* **What this task involves**
Rewrite the items below, changing every "Viewport" to "Display" and keeping everything else the same. Leave the pictures out of your answer.

* **The records**
==============================
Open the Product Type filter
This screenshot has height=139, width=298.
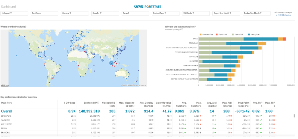165,13
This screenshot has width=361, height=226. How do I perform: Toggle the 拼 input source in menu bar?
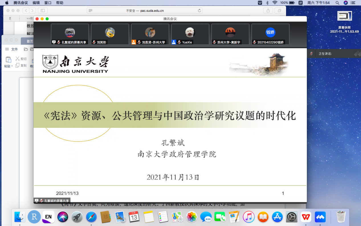click(300, 3)
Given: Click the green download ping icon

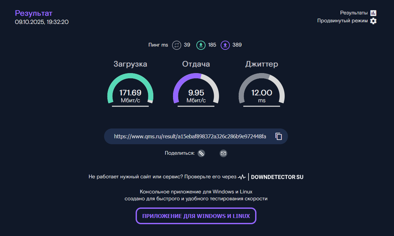Looking at the screenshot, I should (x=201, y=45).
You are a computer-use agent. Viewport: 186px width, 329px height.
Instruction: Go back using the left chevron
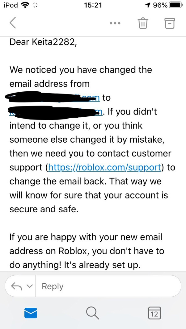click(x=13, y=23)
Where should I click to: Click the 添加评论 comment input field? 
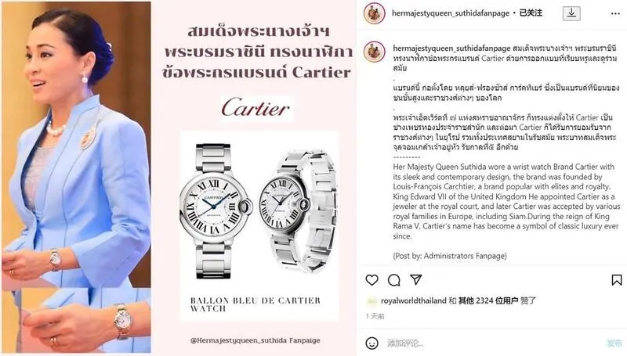(492, 343)
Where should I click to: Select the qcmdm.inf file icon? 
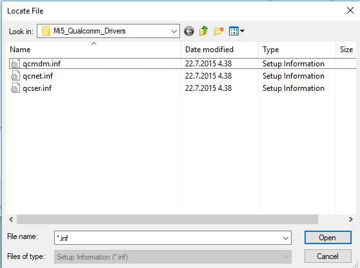pos(15,64)
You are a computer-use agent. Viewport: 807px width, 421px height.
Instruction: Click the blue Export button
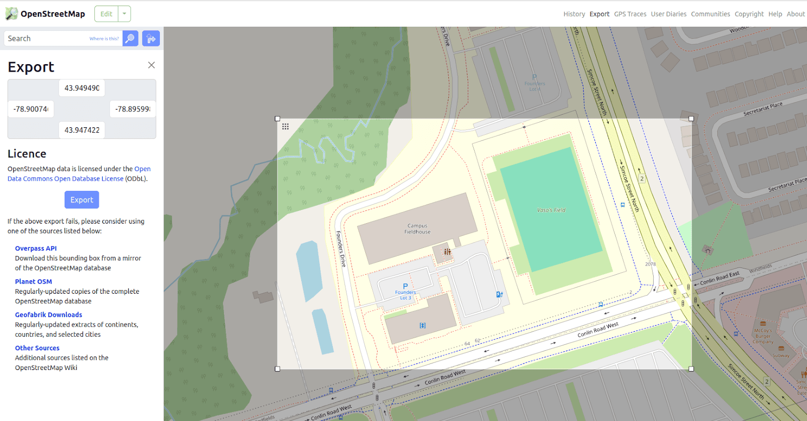(82, 200)
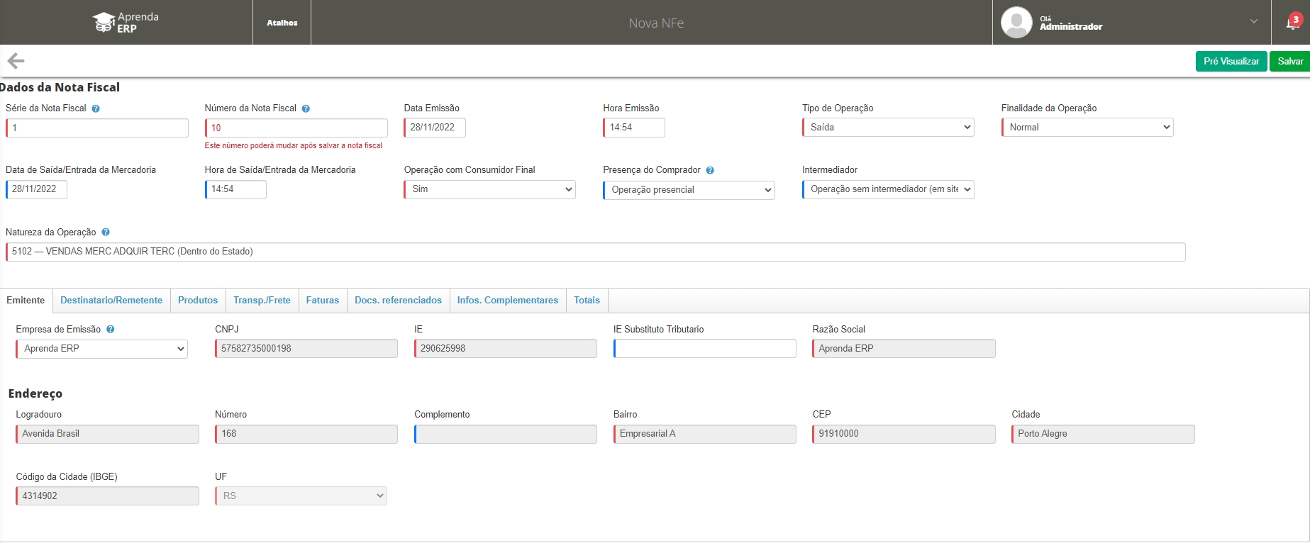Click the administrator profile avatar

[1016, 23]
==============================
* **Output for this exercise**
Open the Product Type filter
This screenshot has height=139, width=298.
165,13
This screenshot has width=361, height=226. How do I perform: Toggle the 拼 input source in menu bar?
click(300, 3)
Given: Click the green download ping icon

Looking at the screenshot, I should (x=201, y=45).
You are a computer-use agent. Display: 186px width, 329px height.
Instruction: Go back using the left chevron
click(x=13, y=23)
Where should I click to: Click the 添加评论 comment input field? 
(492, 343)
Where should I click to: Select the qcmdm.inf file icon? 
pos(15,64)
You are a computer-use agent. Display: 807px width, 421px height.
Instruction: Click the blue Export button
(82, 200)
Click the administrator profile avatar

[1016, 23]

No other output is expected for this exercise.